> [Instructions to follow]: From the entries below, return every line that includes the word "agent".

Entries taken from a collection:
Start of Block

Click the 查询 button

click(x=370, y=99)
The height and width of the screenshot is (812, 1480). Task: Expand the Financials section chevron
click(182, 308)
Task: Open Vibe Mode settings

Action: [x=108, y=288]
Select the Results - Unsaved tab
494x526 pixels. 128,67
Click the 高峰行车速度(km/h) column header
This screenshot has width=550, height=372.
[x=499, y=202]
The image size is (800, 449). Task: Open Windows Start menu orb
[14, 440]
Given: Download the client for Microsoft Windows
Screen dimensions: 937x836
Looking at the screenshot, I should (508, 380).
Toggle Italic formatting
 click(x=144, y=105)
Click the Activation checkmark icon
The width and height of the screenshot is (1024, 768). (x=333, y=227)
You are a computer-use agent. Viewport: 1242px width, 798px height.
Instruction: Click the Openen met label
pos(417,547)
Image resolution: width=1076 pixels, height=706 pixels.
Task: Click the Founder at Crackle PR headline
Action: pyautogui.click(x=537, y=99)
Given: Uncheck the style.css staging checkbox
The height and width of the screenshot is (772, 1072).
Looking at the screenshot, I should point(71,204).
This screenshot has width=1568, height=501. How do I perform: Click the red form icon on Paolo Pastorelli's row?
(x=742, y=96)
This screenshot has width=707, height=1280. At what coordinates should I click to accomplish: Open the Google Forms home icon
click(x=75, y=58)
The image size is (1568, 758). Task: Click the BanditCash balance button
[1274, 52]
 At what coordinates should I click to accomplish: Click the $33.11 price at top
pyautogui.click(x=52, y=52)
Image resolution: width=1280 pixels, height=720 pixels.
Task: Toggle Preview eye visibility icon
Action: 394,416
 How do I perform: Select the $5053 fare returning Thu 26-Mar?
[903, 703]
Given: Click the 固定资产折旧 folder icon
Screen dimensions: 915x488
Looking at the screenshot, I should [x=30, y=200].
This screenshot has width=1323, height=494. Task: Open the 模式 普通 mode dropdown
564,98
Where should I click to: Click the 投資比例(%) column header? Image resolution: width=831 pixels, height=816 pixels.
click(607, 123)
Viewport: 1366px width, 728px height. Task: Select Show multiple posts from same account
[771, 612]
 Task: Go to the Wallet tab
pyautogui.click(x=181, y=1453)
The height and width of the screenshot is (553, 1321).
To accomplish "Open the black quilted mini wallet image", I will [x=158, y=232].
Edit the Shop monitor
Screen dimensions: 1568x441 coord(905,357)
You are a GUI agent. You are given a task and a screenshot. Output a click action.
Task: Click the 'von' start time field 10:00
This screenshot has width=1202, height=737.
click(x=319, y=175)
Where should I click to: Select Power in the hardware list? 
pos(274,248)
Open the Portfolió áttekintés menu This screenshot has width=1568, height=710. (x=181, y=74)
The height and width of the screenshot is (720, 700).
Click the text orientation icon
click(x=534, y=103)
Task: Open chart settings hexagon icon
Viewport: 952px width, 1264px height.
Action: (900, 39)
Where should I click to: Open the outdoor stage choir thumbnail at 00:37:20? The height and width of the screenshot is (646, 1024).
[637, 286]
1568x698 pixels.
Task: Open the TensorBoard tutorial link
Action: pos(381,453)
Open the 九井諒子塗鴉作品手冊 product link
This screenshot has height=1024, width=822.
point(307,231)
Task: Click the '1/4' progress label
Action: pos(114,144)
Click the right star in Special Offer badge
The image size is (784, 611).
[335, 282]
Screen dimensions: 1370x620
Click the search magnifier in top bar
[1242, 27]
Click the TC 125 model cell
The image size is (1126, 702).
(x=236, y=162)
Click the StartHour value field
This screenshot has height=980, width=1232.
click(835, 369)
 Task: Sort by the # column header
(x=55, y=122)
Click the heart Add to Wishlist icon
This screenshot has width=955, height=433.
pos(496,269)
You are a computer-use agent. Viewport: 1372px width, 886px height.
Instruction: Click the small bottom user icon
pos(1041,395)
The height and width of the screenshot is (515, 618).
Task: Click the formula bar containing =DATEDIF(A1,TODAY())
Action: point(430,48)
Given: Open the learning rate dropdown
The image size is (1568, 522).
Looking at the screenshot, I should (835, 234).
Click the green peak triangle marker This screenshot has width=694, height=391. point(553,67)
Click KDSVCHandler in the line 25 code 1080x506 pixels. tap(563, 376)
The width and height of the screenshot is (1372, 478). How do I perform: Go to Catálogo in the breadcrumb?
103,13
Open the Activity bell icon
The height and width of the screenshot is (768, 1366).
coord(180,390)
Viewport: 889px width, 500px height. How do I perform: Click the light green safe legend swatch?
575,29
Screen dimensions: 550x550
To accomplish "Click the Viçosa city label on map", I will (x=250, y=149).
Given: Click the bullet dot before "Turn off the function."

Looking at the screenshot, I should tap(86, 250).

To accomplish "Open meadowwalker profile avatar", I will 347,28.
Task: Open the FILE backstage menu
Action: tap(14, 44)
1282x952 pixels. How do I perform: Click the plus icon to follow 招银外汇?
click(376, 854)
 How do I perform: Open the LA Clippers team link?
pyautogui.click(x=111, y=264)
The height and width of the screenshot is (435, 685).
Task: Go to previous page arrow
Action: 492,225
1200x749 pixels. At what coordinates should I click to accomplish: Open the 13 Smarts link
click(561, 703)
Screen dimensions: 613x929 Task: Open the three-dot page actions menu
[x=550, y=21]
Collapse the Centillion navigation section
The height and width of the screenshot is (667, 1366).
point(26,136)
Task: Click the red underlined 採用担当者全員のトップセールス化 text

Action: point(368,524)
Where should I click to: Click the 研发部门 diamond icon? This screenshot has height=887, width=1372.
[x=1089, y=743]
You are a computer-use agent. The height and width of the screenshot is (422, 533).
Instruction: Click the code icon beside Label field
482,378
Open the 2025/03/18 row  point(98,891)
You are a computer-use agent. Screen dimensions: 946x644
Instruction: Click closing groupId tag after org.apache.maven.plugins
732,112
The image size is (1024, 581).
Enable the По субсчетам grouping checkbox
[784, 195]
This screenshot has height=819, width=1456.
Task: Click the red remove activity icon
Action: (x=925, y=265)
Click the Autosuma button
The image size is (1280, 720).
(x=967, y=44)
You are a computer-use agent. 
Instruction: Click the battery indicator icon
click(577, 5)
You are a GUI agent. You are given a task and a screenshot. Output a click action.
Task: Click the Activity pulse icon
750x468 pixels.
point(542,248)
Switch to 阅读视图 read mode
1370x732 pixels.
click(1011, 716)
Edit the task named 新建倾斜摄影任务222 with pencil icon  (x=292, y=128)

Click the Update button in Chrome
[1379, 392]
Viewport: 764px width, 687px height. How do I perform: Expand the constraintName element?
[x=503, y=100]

End of Block

> [Answer space]:
You are a computer-use agent. Viewport: 1242px width, 798px height.
You are a GUI agent. You are given a task and a screenshot. Output a click action.
You are a computer-use agent. Viewport: 1372px width, 886px height.
You are a computer-use agent. The height and width of the screenshot is (422, 533).
You are a computer-use agent. Screen dimensions: 946x644
You are a computer-use agent. 
You are a GUI agent. You are given a task and a screenshot. Output a click action.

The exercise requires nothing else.